From his legal triumphs against the Left, money, prestige and, most importantly, Labor pre-selection flowed to lucky Jim. Words adorn his Whitlam years. Parliamentary cretinism found its rewards for the extinct revolutionary. Reformist ghosts, Cairns, Murphy, Connor and Cameron appear and disappear in Senator McClelland’s depiction of the Whitlam Governments’ final crisis. The stirrers’ account of the coup remains imprisoned within Parliament’s empanelled walls. Was it simply Gough’s ego, Junie Morosi, Khemlani, ministerial blunders, Supply and the incumbent at Yarralumla? McClelland never looked to America to understand Australia in 1975. McClelland was an acceptable stirrer unlike Christopher Boyce, the American liberator of State secrets.

In the fifteen years after ‘Jack’ Kerr proved his worth as an agent of comprador capital and American intelligence, McClelland has moved from one high public office to another. He has been a Judge of the Industrial Commission, Chief Judge of the NSW Land and Environment Court and a Royal Commissioner. Now in retirement he is highly regarded as an acerbic wit, an individual of discriminating taste. Time has been less kind to Lionel Murphy, Jim Cairns and Rex Connor, the tragic casualties of the Whitlam era. Their radical nationalism and liberalism fmds no place in contemporary Labor politics.

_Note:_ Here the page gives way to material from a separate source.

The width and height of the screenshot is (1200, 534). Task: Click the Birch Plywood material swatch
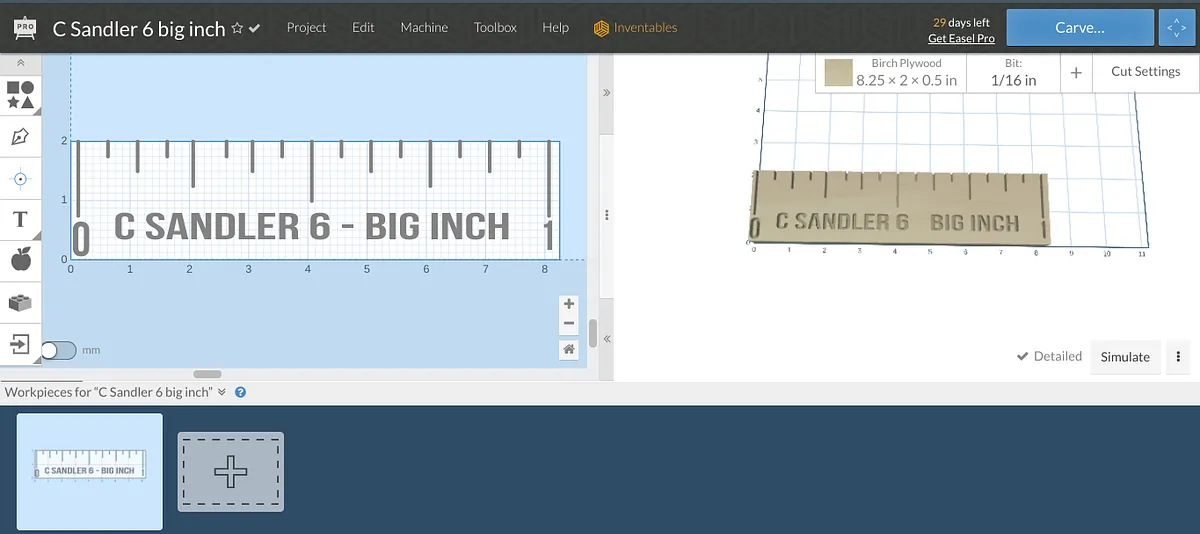[838, 73]
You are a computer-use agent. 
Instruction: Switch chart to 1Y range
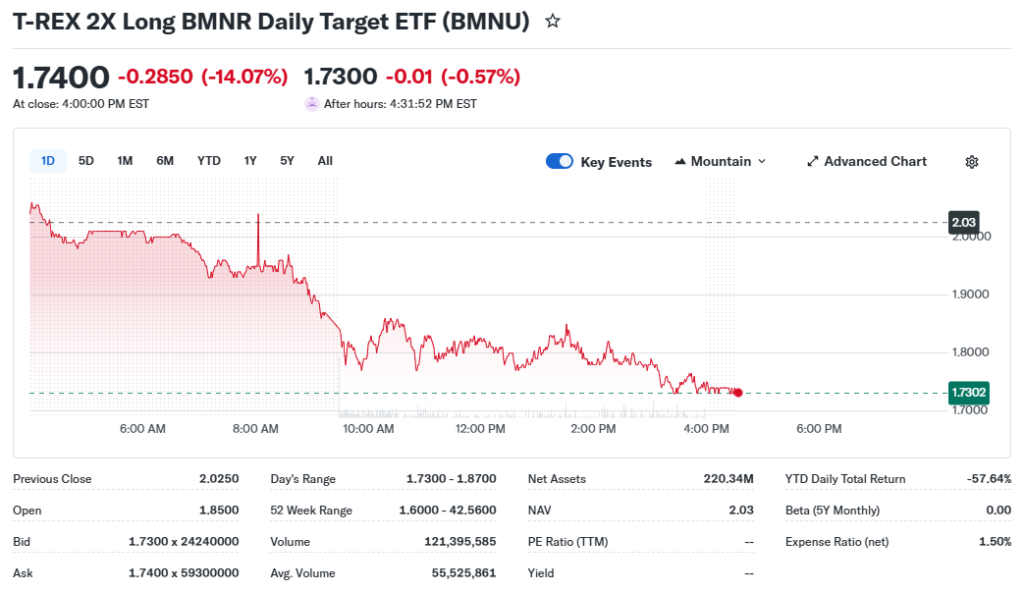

Opportunities have been gainfully exploited by McClelland. Political bankruptcy has buoyed his immature public life. The raconteur, the wit, is a person of style and substance. Turning away from socialist politics allowed McClelland to always seize the main chance. His stirring can be done in comfort as it is no more than intellectual entertainment rather than revolutionary conviction. McClelland took the easy road. Does he still hear the voice of old Nick Origlass?